Select the checkbox next to your Cloud TPU and click Stop.
Starting your Cloud TPU resources
You can start a Cloud TPU when it is stopped.
Starting a Cloud TPU with gcloud
The command you use for stopping a Cloud TPU depend on whether you are using TPU VMs or TPU Nodes. For more information, see System Architecture.
TPU VMs
$ gcloud compute tpus tpu-vm start tpu-name --zone=zone
TPU Nodes
$ gcloud compute tpus start tpu-name --zone=zone
Starting a Cloud TPU in the GCP console
Navigate to the Google Cloud console.
From the navigation menu, select Compute Engine > TPUs. The console displays the TPUs page.
Select the checkbox next to your Cloud TPU and click Start.
Deleting your Compute Engine VM and Cloud TPU resources
You can delete your Cloud TPU when you are done using them.
Deleting a Cloud TPU using gcloud
The command you use depends on whether you are using TPU VMs or TPU nodes.

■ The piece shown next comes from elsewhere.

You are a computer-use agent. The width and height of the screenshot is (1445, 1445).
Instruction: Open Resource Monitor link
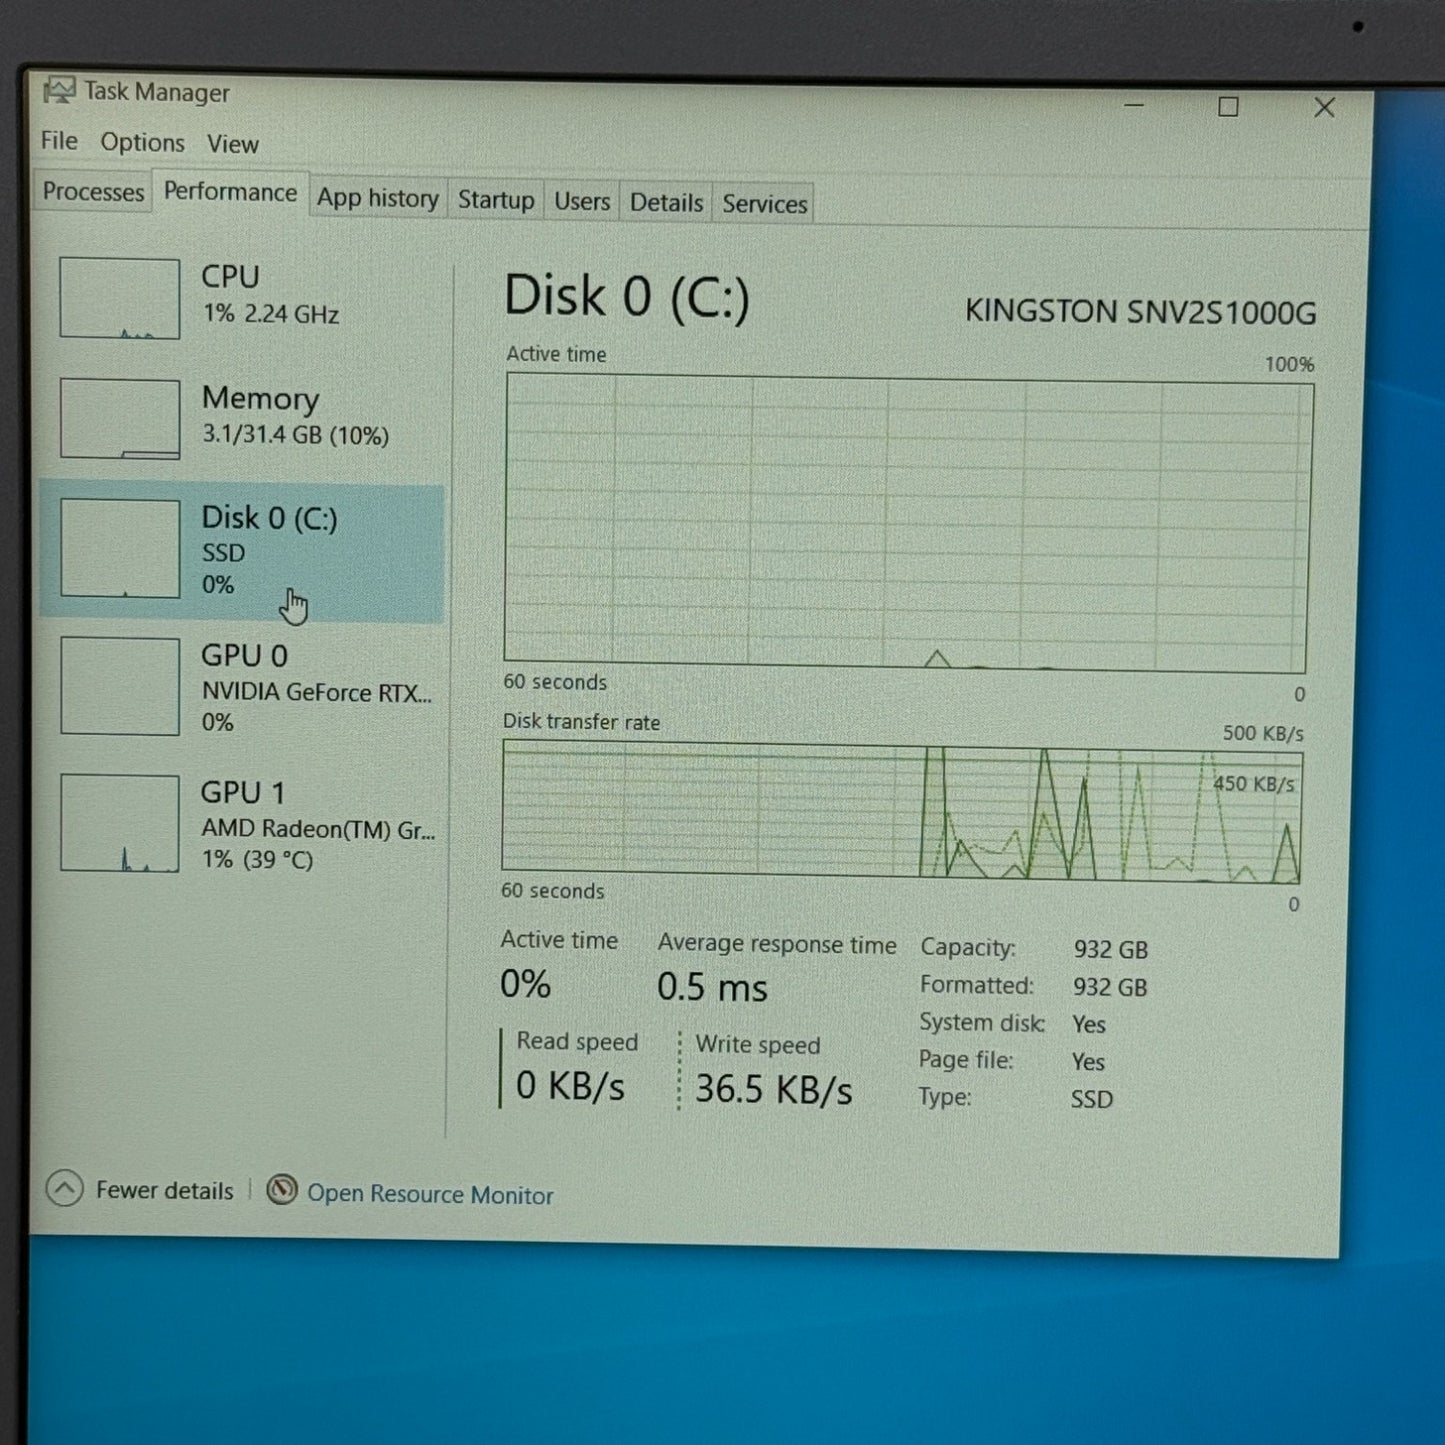click(429, 1195)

For more information, see System Architecture.
TPU VMs
$ gcloud compute tpus tpu-vm delete tpu-name \
--zone=zone
Command flag descriptions
zone
- The zone where you plan to create your Cloud TPU.
TPU Nodes
$ gcloud compute tpus execution-groups delete tpu-name \
--zone=zone
Command flag descriptions
zone
- The zone where you plan to create your Cloud TPU.
Deleting a Cloud TPU using the GCP Console
Navigate to the Google Cloud console.
From the navigation menu, select Compute Engine > TPUs. The console displays the TPUs page.
Select the checkbox next to your Cloud TPU and click Delete.